陽葵たちの無事を確認した秋貞は符を構えた。本格的に倒さないといけない。理性がそう訴えていた。
「もう、やめろ善則。人間と妖怪じゃ無理だったんだ。生きる理が違う。この符でお前は楽になれる。それで終わりにしよう。」
優しく秋貞が善則に言う。
「イヤダ!」
善則は黒い道を作りだし、その中へ逃げ込む。秋貞がすかさず符を投げつけ、善則は黒い道の道中で倒れた。

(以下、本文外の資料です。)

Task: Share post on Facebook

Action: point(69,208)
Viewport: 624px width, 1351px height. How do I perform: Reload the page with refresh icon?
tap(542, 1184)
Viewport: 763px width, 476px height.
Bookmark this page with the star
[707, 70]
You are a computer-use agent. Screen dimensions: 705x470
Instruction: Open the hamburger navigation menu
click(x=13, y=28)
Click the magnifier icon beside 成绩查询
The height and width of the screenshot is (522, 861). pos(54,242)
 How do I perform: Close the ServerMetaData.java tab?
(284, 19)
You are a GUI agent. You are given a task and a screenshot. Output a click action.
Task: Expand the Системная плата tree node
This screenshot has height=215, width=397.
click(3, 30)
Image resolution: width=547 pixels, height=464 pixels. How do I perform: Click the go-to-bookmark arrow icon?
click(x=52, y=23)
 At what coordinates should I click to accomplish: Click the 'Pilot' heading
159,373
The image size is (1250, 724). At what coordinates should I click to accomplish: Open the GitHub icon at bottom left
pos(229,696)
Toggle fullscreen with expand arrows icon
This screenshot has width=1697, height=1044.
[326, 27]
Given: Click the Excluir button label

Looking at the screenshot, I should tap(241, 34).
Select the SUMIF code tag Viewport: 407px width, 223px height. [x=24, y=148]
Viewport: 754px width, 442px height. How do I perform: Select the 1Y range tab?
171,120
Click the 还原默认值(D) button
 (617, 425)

秋貞が近くに言って顔を見てみると、目から涙が出ていた。
「・・・サチヨ二アイタイ・・・」
そう言って息絶えた。善則は妖怪の姿から人間の姿へと戻った。
「終わった・・・」
秋貞が静かにつぶやいた。
陽葵と一緒に黒い道の外にいた幸世は目を覚ました。
「善則は・・・?」
「あの黒い道の中です。」
陽葵がそう答えると、幸世は善則のもとへ駆けていった。
「・・・善則。ごめんね。妖怪だと知らなかった私が悪いんだわ。善則・・・ありがとう。私を御簾の外に連れ出してくれて。楽しかった。英語も覚えれたし。帝のところへ行こうと思う。なんだか吹っ切れちゃった。私の立場ではそれが仕事だしね。本当にありがとう。」
善則の顔を見つめ、泣きながら思いを伝えた。
善則の涙は止まり、安らかな死に顔に変わった。善則は粉のように消えてなくなってしまった。
陽葵は幸世に声をかける。
「帰りましょう。日本に。」
「陽葵さん・・・ありがとう・・・。そしてだましてごめんなさい。」
幸世は泣きながら陽葵に謝った。
ありがとう、ごめんね。
その言葉を繰り返し幸世は陽葵に向けて告げていた。